NHL Morning Coffee Headlines – April 9, 2020

NHL Morning Coffee Headlines – April 9, 2020

A suggestion to determine the final standings for the 2020 playoffs, the unlikely hope of summer playoff hockey, an update on the Senators with COVID-19 and more in today’s NHL morning coffee headlines.

TSN: Frank Seravalli suggests a 68-game rollback could be a fair way of determining positioning for a standard 16-team playoff bracket. “Under this plan, only each of the team’s first 68 games of the season would count for the playoff standings,” writes Seravalli. “Eight teams would have three games negated, 11 teams, two each; and 10 teams, one each.” He points out the same 16 teams that would qualify under points percentage would also qualify under this scenario.

OTTAWA CITIZEN: Ken Warren looked at what could be the NHL’s faint hope of completing the season during the summer in neutral sites. He cites the difficulty in protecting players plus team, arena, and hotel staff. There is also the issue of the cities involved exempting the NHL from physical distancing guidelines and how local health facilities would be utilized to test players.

“Yet if there’s any hope for the NHL to recoup some dollars from their enormous advertising and TV broadcast deals, the league isn’t going to quietly skate away without exploring any and all options,” writes Warren.
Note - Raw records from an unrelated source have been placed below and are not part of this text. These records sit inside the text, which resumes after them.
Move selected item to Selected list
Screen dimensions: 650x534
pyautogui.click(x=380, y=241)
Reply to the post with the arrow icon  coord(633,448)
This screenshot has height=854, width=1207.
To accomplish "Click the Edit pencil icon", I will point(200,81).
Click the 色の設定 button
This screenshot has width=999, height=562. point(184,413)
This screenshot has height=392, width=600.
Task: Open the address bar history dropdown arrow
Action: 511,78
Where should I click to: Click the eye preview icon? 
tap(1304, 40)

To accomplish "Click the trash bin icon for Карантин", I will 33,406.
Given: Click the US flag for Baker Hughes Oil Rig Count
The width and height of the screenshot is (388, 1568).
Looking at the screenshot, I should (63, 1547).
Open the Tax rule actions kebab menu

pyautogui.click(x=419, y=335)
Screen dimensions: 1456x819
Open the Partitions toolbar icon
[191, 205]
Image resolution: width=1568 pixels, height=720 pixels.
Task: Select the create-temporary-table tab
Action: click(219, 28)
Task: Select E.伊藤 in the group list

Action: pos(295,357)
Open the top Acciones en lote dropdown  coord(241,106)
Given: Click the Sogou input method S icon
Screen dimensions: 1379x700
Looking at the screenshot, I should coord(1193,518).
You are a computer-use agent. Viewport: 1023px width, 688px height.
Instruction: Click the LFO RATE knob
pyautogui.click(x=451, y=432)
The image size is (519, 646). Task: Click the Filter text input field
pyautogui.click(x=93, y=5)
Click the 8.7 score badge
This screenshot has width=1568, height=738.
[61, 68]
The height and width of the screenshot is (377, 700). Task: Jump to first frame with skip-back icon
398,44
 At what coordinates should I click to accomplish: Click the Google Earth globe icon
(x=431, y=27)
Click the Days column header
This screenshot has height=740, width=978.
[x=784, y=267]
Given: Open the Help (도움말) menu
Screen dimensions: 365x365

SPECTOR’S NOTE: The logistics of pulling off neutral-site games are daunting, but not impossible. Nevertheless, the course of this pandemic will determine the viability of staging those contests. Contrary to popular belief, the league and the NHL Players Association aren’t delusional. They’re well aware that the longer this goes, the less likely their chances of salvaging the season. But until that door slams shut, they’re going to consider every possibility.

OTTAWA SUN: Some good news from the Ottawa Senators. Head coach D.J. Smith said the five players who tested positive for COVID-19 have fully recovered.

TSN: Veteran NHL linesman Scott Driscoll hopes he hasn’t called his final game. The 28-year veteran was set to retire after officiating 1,850 NHL games. He had three more to go when the schedule was paused by the coronavirus.

SPORTSNET: CCM Hockey, alongside many of its star endorsees, are donating 500,000 surgical masks to front-line medical personnel battling the coronavirus. Edmonton’s Connor McDavid, Pittsburgh’s Sidney Crosby, Washington’s Alex Ovechkin, Colorado’s Nathan MacKinnon, Montreal’s Carey Price, and Toronto’s John Tavares are among the players contributing to the donation.

RDS: Former NHL star Vincent Lecavalier said the current pause to the schedule reminded him of the uncertainty he and his peers faced during the 2004-05 lockout. “For a hockey player, the hardest part is the fact that there is no date for a return to play,” said Lecavalier. “The players are used to a calendar: in the summer we know that it’s two months to train before resuming action. At the moment, they cannot even skate or be with their coaches.”

NHL.COM: Rimouski Oceanic forward Alexis Lafreniere topped the NHL Central Scouting’s final rankings of North American prospects for the 2020 Draft. Left wing Tim Stuetzle of Mannheim in Germany’s top professional league is No. 1 in the final list of International skaters.